**What to produce:**
Can you copy out the data exactly? Leave the images out.

+++ Records shown +++

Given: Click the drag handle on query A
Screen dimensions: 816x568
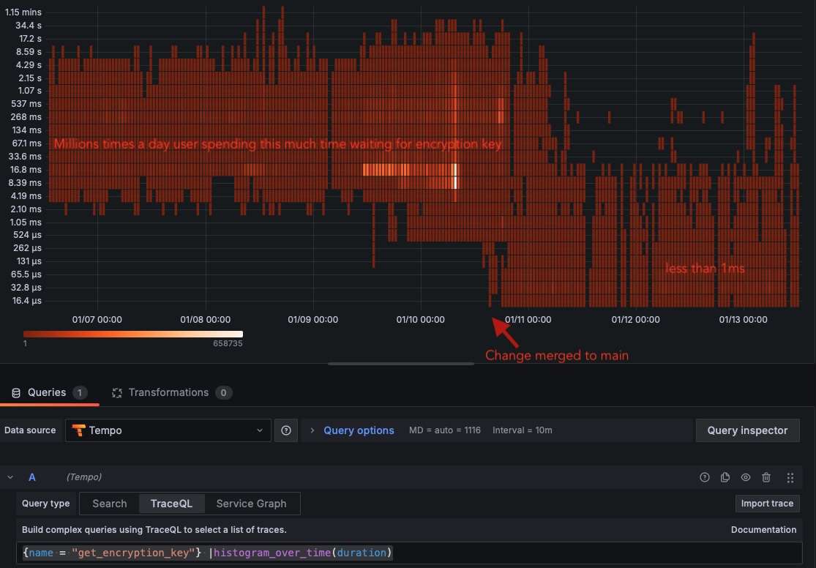Looking at the screenshot, I should coord(790,477).
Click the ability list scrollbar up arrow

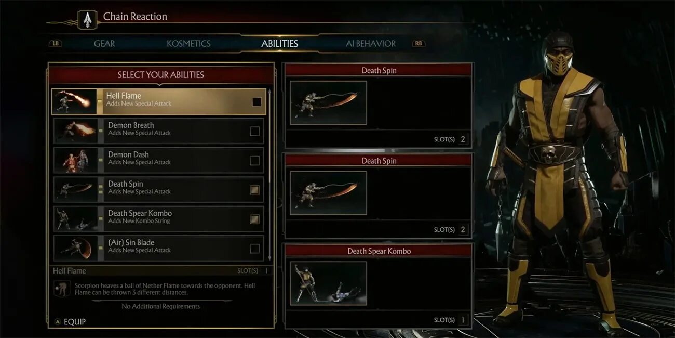(x=269, y=92)
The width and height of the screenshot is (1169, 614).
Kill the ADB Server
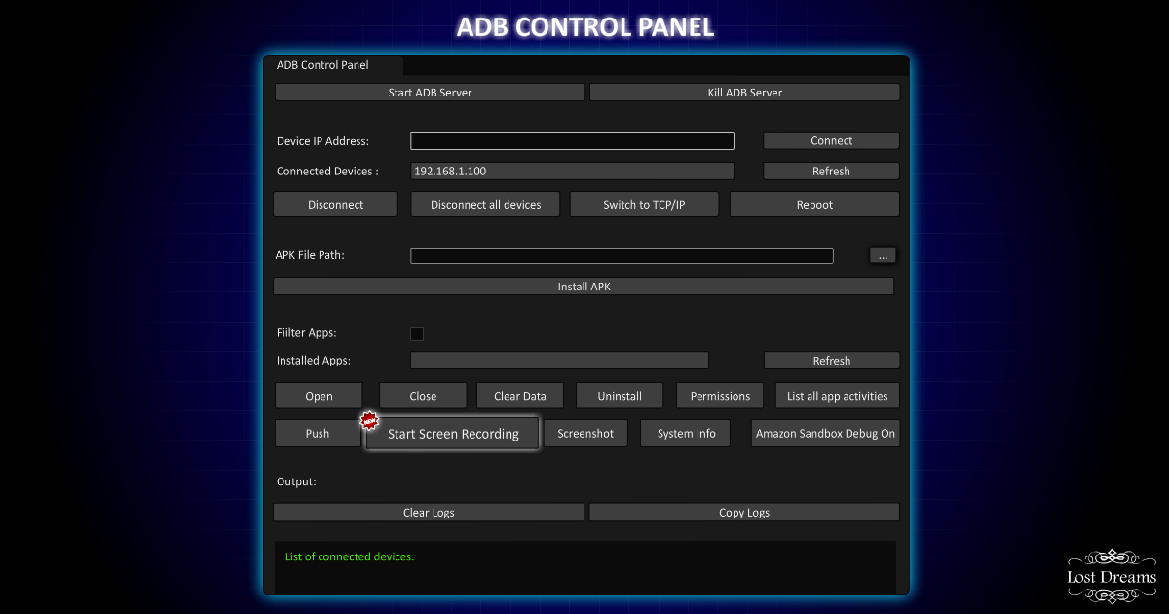coord(744,92)
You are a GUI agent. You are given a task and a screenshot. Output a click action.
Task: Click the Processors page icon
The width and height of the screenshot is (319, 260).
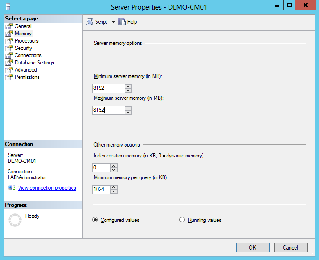[9, 41]

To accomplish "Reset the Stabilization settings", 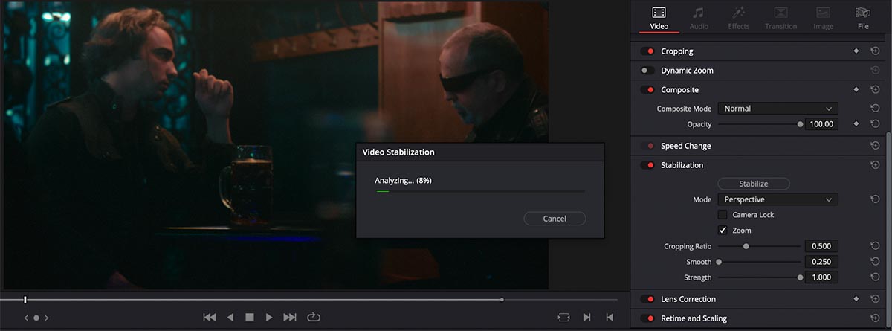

+++

**Task answer:**
Given: Click the drag handle on query A
Screen dimensions: 816x568
Looking at the screenshot, I should coord(790,477).
Click the ability list scrollbar up arrow

(x=269, y=92)
The width and height of the screenshot is (1169, 614).
Kill the ADB Server
coord(744,92)
You are a GUI agent. You are given a task and a screenshot. Output a click action.
Task: Click the Processors page icon
The width and height of the screenshot is (319, 260).
[9, 41]

To accomplish "Reset the Stabilization settings", 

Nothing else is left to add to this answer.